4°) de mettre à la charge de l'Etat les entiers dépens.

Elle soutient que :

- la décision est entachée d'une incompétence de l'auteur de l'acte ;

- la décision est entachée d'un vice de forme ;

- la décision est entachée d'une erreur manifeste d'appréciation dès lors qu'elle est victime de harcèlement moral de sa cheffe de service ;

- la décision méconnaît les dispositions de l'article L. 134-5 du code général de la fonction publique.

Par un mémoire en défense, enregistré le 23 avril 2024, le ministre de de l'économie, des finances et de la souveraineté industrielle et numérique conclut au rejet de la requête.

Il fait valoir que :

- les conclusions indemnitaires sont irrecevables dès lors qu'elles n'ont pas été précédées d'une réclamation préalable et, à défaut de conclusions chiffrées ;

- les moyens soulevés par la requérante ne sont pas fondés.

II. Par une requête, enregistrée sous le n° 2201737, le 2 décembre 2022, Mme C E, doit être regardée comme demandant au tribunal :

1°) d'annuler son compte rendu d'entretien professionnel 2022 au titre de l'année 2021 tel que modifié par la commission administrative paritaire locale, le 16 septembre 2022 ;

2°) d'enjoindre au directeur régional des finances publiques de réaliser un nouvel entretien professionnel avec un autre évaluateur ;

3°) de mettre à la charge de l'Etat les entiers dépens.

Elle soutient que :

- le délai minimum de huit jours avant la date de l'entretien, prévu l'article 2 du décret n°2010-888 du 28 juillet 2010🏛, a été méconnu ;

- l'appréciation de sa " capacité à organiser et animer une équipe " n'est pas justifiée par des faits produits sur l'année 2021 ;

- le compte rendu d'entretien professionnel est entaché d'une erreur manifeste d'appréciation.

La procédure a été régulièrement communiquée au directeur régional des finances publiques de la Guyane qui n'a pas produit de mémoire en défense.

Le jugement de l'affaire a été renvoyé en formation collégiale en application de l'article R. 222-19 du code de justice administrative🏛.

Vu les autres pièces du dossier.

Vu :

- le code général de la fonction publique ;

- le code des relations entre le public et l'administration ;

- la loi n° 83-634 du 13 juillet 1983🏛 ;

- la loi n° 84-16 du 11 janvier 1984🏛 ;

- le décret n° 2010-888 du 28 juillet 2010🏛 ;

- le code de justice administrative.

Les parties ont été régulièrement averties du jour de l'audience.

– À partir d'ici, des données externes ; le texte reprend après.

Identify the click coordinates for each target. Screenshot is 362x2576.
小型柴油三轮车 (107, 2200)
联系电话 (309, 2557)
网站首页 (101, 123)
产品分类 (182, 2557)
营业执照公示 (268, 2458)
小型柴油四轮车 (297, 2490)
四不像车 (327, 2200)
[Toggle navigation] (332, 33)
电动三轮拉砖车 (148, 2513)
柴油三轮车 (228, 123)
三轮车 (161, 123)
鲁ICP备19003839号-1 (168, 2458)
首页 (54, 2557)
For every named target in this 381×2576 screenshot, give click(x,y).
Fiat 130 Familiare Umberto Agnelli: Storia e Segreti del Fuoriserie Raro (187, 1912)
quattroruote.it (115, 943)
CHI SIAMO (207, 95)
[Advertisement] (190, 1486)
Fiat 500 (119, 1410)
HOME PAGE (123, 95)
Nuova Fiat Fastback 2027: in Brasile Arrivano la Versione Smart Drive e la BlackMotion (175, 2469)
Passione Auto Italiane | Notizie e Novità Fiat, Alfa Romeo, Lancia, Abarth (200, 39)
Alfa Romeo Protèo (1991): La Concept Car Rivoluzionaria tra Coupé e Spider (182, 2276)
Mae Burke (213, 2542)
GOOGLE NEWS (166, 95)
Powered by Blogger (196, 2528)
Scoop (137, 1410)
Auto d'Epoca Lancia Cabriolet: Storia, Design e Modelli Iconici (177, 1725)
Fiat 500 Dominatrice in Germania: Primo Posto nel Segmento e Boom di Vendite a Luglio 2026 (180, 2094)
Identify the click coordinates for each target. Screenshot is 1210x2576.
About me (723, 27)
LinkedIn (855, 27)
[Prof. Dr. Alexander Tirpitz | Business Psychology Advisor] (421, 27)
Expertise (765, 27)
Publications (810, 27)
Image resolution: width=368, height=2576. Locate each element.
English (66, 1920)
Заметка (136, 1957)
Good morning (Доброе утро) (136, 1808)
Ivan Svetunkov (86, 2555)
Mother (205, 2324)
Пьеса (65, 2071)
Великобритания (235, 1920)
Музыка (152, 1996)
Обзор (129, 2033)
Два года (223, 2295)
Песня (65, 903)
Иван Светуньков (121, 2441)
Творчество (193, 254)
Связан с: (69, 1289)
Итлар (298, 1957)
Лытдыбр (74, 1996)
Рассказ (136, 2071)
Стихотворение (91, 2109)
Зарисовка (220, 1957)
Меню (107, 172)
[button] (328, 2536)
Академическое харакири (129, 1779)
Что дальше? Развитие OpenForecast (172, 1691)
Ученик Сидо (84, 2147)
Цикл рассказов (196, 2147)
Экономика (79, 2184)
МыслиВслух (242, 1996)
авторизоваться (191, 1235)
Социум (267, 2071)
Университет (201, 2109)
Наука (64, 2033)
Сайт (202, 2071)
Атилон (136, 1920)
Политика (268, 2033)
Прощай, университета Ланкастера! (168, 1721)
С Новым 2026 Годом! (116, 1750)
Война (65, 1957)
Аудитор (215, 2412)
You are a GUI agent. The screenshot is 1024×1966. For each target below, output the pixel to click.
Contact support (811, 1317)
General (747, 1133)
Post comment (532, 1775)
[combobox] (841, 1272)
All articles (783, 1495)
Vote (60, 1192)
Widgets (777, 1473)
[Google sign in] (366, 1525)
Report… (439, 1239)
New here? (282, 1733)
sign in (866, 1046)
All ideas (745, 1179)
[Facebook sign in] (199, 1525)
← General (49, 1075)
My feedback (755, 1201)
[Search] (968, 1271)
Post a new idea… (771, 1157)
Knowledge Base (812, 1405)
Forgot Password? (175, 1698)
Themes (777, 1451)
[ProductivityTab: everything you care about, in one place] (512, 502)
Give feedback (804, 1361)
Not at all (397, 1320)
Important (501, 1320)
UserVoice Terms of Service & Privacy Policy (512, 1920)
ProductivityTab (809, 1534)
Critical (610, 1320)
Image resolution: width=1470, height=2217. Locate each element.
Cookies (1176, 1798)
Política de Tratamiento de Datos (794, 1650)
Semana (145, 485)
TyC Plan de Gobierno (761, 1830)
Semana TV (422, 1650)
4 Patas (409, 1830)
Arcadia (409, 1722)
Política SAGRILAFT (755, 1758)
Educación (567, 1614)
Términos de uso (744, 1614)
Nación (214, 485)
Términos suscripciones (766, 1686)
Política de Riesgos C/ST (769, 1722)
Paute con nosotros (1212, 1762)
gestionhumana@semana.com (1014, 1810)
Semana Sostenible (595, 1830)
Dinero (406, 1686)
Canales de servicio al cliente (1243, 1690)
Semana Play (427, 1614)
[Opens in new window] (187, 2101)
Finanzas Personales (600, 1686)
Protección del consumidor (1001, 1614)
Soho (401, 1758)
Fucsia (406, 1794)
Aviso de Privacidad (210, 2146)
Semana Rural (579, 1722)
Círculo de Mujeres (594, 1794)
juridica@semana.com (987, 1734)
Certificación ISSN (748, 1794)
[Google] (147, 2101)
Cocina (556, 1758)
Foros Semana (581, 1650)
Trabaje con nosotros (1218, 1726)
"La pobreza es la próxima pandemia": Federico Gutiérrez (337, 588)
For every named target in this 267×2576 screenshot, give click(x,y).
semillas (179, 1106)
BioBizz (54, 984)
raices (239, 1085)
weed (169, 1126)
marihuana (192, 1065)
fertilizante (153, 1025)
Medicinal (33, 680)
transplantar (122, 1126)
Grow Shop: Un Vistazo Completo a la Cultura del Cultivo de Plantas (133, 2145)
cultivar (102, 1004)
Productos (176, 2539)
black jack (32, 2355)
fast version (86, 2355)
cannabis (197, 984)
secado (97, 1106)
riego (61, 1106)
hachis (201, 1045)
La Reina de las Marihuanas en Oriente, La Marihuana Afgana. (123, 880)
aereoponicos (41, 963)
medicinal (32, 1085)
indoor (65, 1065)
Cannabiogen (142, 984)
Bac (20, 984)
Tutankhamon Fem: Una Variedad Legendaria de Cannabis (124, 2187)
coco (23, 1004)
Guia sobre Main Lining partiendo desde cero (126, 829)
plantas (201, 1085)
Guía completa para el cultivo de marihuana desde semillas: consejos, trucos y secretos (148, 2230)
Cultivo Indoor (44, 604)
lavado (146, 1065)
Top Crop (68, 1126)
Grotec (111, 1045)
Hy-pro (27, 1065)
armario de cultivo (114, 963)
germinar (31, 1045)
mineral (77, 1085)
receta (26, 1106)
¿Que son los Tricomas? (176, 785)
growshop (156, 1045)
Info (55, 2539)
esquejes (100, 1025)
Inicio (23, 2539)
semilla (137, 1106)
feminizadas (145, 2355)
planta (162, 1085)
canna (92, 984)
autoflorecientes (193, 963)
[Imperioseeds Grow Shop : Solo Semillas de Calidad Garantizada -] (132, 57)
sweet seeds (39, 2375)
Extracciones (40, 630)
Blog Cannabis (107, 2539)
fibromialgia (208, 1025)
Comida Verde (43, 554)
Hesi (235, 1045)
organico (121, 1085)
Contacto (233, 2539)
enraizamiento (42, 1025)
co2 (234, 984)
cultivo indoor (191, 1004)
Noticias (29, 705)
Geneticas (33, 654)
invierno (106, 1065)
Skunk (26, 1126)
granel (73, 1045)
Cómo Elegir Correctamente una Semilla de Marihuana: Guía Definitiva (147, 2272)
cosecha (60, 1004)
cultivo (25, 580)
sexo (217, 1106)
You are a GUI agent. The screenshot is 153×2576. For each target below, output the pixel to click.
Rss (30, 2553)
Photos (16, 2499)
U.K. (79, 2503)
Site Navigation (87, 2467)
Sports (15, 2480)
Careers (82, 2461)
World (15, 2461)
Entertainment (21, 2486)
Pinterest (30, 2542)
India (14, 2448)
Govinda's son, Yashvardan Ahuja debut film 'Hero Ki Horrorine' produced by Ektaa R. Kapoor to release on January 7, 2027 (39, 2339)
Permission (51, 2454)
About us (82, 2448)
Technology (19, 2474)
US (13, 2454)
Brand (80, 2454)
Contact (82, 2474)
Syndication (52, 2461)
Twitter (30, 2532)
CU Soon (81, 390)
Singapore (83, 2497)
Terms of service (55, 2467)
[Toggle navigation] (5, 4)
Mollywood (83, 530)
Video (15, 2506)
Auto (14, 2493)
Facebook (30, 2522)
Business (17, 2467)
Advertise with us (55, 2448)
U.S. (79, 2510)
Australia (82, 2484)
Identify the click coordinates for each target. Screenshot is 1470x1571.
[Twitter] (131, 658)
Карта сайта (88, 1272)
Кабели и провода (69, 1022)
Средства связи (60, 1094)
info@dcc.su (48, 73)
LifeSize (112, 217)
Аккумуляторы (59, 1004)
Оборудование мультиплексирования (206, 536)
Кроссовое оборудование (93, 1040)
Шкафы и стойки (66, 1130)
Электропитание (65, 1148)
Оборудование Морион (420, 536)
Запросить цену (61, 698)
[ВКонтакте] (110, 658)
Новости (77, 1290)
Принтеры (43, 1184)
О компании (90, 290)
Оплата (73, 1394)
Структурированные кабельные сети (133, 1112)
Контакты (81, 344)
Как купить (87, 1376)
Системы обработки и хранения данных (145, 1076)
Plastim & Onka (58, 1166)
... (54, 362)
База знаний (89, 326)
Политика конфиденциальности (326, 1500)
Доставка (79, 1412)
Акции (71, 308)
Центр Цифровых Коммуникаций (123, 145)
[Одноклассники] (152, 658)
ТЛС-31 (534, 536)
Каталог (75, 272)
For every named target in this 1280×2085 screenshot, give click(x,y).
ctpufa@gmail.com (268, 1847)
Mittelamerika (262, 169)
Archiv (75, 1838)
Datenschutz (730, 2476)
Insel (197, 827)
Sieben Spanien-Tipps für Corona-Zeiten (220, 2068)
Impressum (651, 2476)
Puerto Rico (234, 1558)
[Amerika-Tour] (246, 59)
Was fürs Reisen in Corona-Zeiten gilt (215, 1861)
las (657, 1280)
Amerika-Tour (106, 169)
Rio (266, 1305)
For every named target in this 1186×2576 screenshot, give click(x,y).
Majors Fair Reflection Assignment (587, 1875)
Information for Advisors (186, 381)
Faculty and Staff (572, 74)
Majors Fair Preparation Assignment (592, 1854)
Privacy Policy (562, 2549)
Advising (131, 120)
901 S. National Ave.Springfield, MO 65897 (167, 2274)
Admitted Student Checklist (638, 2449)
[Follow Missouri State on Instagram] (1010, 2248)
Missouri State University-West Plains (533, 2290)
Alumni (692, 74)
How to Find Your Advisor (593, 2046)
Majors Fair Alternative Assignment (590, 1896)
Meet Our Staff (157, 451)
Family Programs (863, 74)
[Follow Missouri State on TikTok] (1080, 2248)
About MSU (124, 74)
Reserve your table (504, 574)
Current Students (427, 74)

Ont été entendus au cours de l'audience publique :

- le rapport de M. Topsi, conseillère ;

- les conclusions de M. Gillmann, rapporteur public ;

- les observations de M. D, représentant le directeur régional des finances publiques de la Guyane.

Mme E n'était ni présente ni représentée.

Considérant ce qui suit :

1. Mme C E, inspectrice des finances publiques, a été affectée en tant qu'adjointe à la cheffe de poste de la trésorerie hospitalière de Cayenne, à compter du 1er septembre 2020. D'une part, par un courriel du 22 avril 2022, elle a sollicité le bénéfice de la protection fonctionnelle en raison d'un harcèlement moral de sa supérieure hiérarchique dont elle estime être victime. Une décision implicite de rejet est née du silence gardé par l'administration à l'expiration d'un délai de deux mois. Mme E a, par un courrier daté du 27 juin 2022, exercé un recours hiérarchique qui a fait l'objet d'une décision implicite de rejet. D'autre part, Mme E a effectué une demande de révision de son compte-rendu d'entretien professionnel au titre de la gestion de l'année 2021, auprès de l'autorité hiérarchique, le 15 avril 2022 et le 20 avril 2022. Cette dernière a fait droit à certaines modifications sollicitées de son compte-rendu d'entretien professionnel, lequel lui a été notifié le 10 juillet 2022. Après la saisine de la commission administrative paritaire locale, une décision du 30 septembre 2022, notifiée le 7 octobre 2022, a partiellement modifié son compte-rendu d'entretien professionnel. Par la requête n° 2201524, Mme E demande l'annulation la décision implicite par laquelle le directeur régional des finances publiques a rejeté sa demande de protection fonctionnelle du 22 avril 2022, ensemble la décision implicite de rejet de son recours hiérarchique ainsi que de condamner l'Etat à réparer le préjudice qu'elle estime avoir subi sur sa santé mentale et physique. Par la requête n° 2201737, Mme E demande l'annulation de son compte rendu d'entretien professionnel 2022 au titre de l'année 2021 tel que modifié par la commission administrative paritaire locale, le 16 septembre 2022.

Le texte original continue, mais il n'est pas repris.